## WORK TO BE COMPLETED
Word for word, transcribe the data below from the line with "How do I perform: Click the Redo arrow icon?" to the line with "Click the DSRB-S Seilrollenböcke title", keeping both of those lines.

::: SOURCE DATA

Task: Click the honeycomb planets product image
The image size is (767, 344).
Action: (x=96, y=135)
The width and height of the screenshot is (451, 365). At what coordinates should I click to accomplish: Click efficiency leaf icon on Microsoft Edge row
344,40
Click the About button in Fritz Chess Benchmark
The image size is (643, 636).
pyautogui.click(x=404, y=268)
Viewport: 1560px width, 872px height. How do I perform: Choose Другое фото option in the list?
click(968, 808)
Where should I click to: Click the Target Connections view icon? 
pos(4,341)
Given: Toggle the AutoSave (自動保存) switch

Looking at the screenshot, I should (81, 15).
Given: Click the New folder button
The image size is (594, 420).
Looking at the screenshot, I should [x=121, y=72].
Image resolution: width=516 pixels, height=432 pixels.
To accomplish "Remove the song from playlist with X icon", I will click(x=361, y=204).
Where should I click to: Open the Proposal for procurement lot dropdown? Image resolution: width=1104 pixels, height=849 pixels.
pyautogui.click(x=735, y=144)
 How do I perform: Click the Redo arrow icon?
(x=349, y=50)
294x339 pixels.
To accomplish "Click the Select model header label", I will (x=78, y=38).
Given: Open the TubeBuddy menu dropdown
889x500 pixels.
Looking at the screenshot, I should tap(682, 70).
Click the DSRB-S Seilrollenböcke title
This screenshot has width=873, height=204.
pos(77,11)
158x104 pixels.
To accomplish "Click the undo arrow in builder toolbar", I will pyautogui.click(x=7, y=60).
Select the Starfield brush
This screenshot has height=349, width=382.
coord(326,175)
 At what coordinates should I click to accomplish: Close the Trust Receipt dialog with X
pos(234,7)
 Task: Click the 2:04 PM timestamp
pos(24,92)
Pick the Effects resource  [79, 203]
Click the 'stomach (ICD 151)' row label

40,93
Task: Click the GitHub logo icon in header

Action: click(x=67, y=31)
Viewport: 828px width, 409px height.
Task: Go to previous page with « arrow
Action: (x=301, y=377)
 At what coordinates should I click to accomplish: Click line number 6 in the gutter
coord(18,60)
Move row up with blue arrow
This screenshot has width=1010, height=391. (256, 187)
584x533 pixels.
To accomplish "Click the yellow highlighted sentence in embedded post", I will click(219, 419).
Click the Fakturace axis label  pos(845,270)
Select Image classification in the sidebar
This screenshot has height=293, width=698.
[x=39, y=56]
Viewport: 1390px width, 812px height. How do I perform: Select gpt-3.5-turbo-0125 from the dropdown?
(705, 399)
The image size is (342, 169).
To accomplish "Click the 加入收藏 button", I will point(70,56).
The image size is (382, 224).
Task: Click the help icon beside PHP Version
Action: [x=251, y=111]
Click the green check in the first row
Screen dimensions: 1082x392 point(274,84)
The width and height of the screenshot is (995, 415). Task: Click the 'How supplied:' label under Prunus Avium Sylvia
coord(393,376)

::::::

## SOLUTION TO THE PROBLEM
 How do I perform: Click the Redo arrow icon?
(x=349, y=50)
294x339 pixels.
To accomplish "Click the Select model header label", I will (x=78, y=38).
Given: Open the TubeBuddy menu dropdown
889x500 pixels.
Looking at the screenshot, I should tap(682, 70).
Click the DSRB-S Seilrollenböcke title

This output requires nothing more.